We have been hearing a lot about ‘free speech’ recently – and not in the way that we in Sri Lanka are typically used to; not as a call to defend journalists and activists against persecution.

For example: the highly divisive Milo Yiannopoulos’ speaking appointment at the University of Berkeley was cancelled in January after students protested because he had, earlier last year at a University visit at Wisconsin, publicly outed a transgender student who was in the audience, by showing a picture of her before transition, as a ‘man’: naming her and all her friends, and framing her as someone dangerous and sociopathic. Protesting Berkeley students simply did not feel it was safe to invite this man on to their campus and give him a stage and hand him a mic. It wasn’t even about curtailing the spread of his particular ideology – it was about the literal and physical safety of students (especially already marginalised and at-risk students). The protesting students were actually standing up for ‘freedom of expression’ in a way – but we will get to this later.

Or to take an example from right here at home: a local online media platform decided to publish a piece on ‘Legalizing underage marriage’, written as a response to the struggle to reform Muslim Personal Laws in Sri Lanka; written by someone many of us know now to have a history of violence against women and girls. A Facebook post published in 2015 by a woman who declared this writer was her abuser when she was a young girl, alerted us to this reality – this man was now being given a soapbox from which to express his awful views about women (an earlier article he wrote was titled ‘Are women to blame for rape?’; his answer? Yes).

These persons are called ‘provocateurs’, ‘controversialists’ etc; we have come up with many words to disguise the fact that their deeds, words and ideas have very real, harmful effects on the lives of others and that they carry out these acts deliberately – not accidentally or innocently, not unknowingly – not merely to ‘spark discussion’. They are not interested in democratic debate and discourse. They are not interested in critically evaluating and evolving ideas.

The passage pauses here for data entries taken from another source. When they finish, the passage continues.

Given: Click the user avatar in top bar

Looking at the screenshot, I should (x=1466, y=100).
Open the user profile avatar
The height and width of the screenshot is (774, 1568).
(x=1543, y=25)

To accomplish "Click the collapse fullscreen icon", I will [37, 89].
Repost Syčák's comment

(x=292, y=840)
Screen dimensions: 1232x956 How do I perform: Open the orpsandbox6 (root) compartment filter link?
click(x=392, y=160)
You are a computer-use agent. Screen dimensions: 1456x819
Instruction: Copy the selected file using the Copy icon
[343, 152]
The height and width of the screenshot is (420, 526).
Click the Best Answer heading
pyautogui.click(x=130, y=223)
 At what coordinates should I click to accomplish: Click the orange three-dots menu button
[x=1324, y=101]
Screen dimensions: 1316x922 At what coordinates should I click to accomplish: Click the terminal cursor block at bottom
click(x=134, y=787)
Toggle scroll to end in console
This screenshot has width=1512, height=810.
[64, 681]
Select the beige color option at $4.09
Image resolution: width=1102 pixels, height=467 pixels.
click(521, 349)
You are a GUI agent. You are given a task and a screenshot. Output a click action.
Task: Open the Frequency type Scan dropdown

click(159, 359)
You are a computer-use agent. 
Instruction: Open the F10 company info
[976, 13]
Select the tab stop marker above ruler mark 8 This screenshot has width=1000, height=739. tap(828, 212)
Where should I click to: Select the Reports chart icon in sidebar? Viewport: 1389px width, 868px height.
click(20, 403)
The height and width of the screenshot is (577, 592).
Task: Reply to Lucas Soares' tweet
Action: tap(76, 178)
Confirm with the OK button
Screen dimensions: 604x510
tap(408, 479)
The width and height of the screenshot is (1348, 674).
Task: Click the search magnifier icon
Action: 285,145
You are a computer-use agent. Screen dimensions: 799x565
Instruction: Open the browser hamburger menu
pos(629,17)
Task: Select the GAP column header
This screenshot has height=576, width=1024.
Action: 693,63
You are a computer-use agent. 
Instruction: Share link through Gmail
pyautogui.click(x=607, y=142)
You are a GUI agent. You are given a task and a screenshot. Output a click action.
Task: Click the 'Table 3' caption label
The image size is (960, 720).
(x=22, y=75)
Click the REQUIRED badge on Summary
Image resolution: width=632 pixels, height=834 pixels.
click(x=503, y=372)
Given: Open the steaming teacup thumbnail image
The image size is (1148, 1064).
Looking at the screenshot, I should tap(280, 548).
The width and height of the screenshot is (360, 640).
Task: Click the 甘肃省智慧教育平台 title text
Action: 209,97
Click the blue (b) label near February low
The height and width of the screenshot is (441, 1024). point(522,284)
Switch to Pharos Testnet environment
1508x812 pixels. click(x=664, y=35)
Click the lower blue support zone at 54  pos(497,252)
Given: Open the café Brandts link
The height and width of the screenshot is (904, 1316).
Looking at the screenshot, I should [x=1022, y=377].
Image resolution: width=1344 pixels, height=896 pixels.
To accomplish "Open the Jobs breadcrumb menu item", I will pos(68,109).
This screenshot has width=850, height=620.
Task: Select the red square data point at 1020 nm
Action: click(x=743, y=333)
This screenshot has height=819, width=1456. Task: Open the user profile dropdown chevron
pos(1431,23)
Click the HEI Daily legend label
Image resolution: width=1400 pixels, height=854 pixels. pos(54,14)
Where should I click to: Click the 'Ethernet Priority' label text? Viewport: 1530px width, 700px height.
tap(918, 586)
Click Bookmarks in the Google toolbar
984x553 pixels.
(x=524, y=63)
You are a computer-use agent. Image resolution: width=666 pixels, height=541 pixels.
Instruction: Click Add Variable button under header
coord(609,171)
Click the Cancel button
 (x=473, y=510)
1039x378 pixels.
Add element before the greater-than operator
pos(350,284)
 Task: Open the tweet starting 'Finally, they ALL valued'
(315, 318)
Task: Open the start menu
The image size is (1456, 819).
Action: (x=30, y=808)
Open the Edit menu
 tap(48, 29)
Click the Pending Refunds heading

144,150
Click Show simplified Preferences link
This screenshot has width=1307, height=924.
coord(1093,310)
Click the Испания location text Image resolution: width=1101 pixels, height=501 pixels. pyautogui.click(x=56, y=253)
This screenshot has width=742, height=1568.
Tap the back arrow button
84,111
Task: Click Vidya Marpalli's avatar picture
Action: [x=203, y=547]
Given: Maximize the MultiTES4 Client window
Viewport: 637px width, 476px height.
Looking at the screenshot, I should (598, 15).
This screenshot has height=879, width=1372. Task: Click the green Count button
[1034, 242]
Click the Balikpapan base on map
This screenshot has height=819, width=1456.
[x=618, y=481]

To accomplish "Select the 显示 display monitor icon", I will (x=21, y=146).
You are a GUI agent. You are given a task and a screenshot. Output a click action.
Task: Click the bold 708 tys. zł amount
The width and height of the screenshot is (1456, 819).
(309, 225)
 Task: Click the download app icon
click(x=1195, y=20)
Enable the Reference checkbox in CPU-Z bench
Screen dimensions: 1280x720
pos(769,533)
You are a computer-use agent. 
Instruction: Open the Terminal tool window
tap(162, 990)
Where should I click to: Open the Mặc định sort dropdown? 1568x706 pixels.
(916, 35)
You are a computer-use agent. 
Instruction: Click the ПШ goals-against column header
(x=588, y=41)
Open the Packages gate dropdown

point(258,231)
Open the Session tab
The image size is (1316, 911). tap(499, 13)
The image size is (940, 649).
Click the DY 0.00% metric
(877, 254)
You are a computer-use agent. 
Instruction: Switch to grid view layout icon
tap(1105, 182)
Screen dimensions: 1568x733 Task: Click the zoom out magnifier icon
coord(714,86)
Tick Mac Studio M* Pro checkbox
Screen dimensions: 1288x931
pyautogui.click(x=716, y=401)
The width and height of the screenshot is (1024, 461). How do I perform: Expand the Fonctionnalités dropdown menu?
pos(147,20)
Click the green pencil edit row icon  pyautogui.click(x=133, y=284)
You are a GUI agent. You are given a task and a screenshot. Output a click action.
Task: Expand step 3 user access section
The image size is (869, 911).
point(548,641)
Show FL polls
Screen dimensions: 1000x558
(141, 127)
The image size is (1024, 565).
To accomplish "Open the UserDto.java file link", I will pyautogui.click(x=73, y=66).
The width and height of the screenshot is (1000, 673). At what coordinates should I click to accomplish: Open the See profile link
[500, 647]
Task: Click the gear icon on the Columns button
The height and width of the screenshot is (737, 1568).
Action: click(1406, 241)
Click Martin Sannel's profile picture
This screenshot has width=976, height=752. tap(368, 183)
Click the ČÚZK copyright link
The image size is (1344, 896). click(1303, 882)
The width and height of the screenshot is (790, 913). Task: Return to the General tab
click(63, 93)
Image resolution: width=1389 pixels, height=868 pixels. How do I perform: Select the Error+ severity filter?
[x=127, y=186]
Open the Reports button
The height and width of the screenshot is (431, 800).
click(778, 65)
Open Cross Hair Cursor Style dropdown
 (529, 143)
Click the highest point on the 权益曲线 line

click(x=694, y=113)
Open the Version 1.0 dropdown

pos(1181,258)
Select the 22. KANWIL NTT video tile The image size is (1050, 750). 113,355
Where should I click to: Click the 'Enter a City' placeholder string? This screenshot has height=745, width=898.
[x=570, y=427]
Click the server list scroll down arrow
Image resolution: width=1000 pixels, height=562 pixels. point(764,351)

The objectives of people like this are to harm, divide, ridicule, humiliate, and mostly, to express their own irrational and unfathomable anger and hatred towards others – to find ways to justify this irrational anger and hatred.

There are boundaries – there are boundaries that are not about us being unhappy when people express views in opposition to ours. It’s not about differing opinions. I think boundaries are crossed when people, through speech and expression, incite hate and violence towards others in a way which can have very real results – especially when we are speaking often of already marginalised ‘others’.

I think we need to talk about this. ‘Free speech’ is not a comfort zone. ‘Free speech’ is not a convenient argument by which to defend bigotry. Bigotry is not an ‘opinion’ which needs to be heard and examined and debated and discussed.

‘Free speech’ is a radical act. It is an act of dissent; it is an act of liberation in the face of oppression.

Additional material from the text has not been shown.